Lagoa do Fogo is one of the largest of the waterbodies in the Azores, and occupies the central caldera of the Água de Pau Massif, in the central area of the island of São Miguel. The caldera is the youngest volcano on the island of São Miguel, formed approximately 15 000 years ago, resulting from the collapse at the top of the volcano, some 5000 years ago. The last eruption occurred in 1563. It falls within the borders of the civil parishes of Conceição, Matriz and Água de Alto, in the municipalities of Ribeira Grande and Vila Franca do Campo, respectively.

It is part of the hydrological watershed of the same name. The margins of the lake are located 575 m above sea level, although the crater rim, which extends to Pico da Barrosa is located at approximately 949 m altitude. The internal flanks of the crater (characterized by abrupt 48º cliffs) are occupied by the elliptical lake, 3 × 2.5 km and 30 m deep.
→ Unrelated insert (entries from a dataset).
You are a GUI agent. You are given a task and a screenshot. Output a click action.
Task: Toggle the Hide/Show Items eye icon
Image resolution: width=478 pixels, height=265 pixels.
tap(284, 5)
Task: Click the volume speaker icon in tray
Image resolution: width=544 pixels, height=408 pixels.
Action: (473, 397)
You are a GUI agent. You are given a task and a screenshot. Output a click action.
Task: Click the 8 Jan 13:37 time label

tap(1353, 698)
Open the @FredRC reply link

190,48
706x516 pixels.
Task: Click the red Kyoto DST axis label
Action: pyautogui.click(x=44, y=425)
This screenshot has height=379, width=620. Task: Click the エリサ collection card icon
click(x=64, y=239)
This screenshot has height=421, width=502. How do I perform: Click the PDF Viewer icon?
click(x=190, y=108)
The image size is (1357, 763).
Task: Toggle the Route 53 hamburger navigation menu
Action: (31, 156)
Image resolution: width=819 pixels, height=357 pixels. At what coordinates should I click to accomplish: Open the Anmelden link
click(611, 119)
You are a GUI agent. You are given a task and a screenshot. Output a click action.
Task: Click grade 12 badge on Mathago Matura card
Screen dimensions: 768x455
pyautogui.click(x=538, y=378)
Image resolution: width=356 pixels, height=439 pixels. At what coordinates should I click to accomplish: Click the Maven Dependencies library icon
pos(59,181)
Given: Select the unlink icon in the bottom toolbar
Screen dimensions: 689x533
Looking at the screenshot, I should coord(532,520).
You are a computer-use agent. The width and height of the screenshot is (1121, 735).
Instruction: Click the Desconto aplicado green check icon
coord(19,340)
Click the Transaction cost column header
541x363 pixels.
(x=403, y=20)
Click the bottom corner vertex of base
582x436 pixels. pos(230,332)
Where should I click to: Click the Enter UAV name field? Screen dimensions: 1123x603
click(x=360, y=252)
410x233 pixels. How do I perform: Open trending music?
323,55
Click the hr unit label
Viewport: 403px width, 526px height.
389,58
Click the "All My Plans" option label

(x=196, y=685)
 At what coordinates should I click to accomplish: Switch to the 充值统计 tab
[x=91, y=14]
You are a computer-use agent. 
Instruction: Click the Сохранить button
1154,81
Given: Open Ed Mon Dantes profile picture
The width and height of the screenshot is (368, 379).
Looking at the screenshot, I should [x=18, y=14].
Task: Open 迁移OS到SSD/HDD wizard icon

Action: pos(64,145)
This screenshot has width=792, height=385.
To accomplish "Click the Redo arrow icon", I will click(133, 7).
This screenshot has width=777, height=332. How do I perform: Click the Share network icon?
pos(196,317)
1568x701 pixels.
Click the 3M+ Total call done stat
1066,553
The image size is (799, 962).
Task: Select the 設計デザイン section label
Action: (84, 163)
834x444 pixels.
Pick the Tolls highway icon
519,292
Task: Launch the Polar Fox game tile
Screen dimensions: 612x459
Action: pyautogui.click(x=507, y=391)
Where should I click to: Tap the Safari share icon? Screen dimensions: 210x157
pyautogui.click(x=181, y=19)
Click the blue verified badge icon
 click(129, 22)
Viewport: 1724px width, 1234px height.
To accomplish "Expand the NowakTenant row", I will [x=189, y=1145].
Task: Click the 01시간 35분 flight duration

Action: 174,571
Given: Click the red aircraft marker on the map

The carved relief affects the course of hydrographic run-off, which is accentuated by torrential precipitation in the region, resulting in accentuated erosion and deposition along the margins. A majority of the watercourses are temporary or torrential, with the greatest run-off occurring in the winter, and little in the summer, with few permanent ravines. There are only two permanent effluents in the lake, one to the western crater rim in Barrosa, and the other in the south-southeast. The lake is maintained from mainly, direct precipitation over the caldera and from superficial run-off from the watersheds, where nutrient infiltration is common. The lake's waters support local aquifers in the lowlands and provide potable water to the settlements in the southern flanks of the caldera.

===Biome===
From the west to south, the crater is covered in brush and scrub, while in the east and north (where declives are minor) the vegetation is much denser and covered in some forest. Between the crater wall and lake is a northern margin/beach consisting of sedimentary, with little vegetation. Much of the land surrounding the crater is occupied by largely parcels of median 283 ha in size, 61 ha of forested production and endemic Macronesian species. Since 2001, the caldera and lake have been part of the Rede Natura network of sites of communitarian interest, for special conservation by European Commission (dated 28 December 2001) and the Habitats Directive 92/43/CEE. There are no human settlements or operations within the crater.

Within the perimeter of the nature reserve, lake and caldera flanks, are many endemic Azorean plant species, including the Azores juniper (Juniperus brevifolia), Azores laurel (Laurus azorica) and buckthorn (Frangula azorica), in addition to St. John's wort (Hypericum foliosum), Azores heather (Erica azorica) and Mediterranean spurge (Euphorbia stygiana).

Small birds are the primary animal species within the caldera, in addition to some larger birds, such as kites or seagulls; terrestrial birds include the Azores wood pigeon (Columba palumbus azorica), Azorean buzzard (Buteo buteo rothschildi), the grey wagtail (Motocilla cinerea) and the Azorean common blackbird (Turdus merula azorensis), as well as marine birds such as yellow-legged gull (Larus cachinnans atlantis) and the common tern (Sterna hirundo).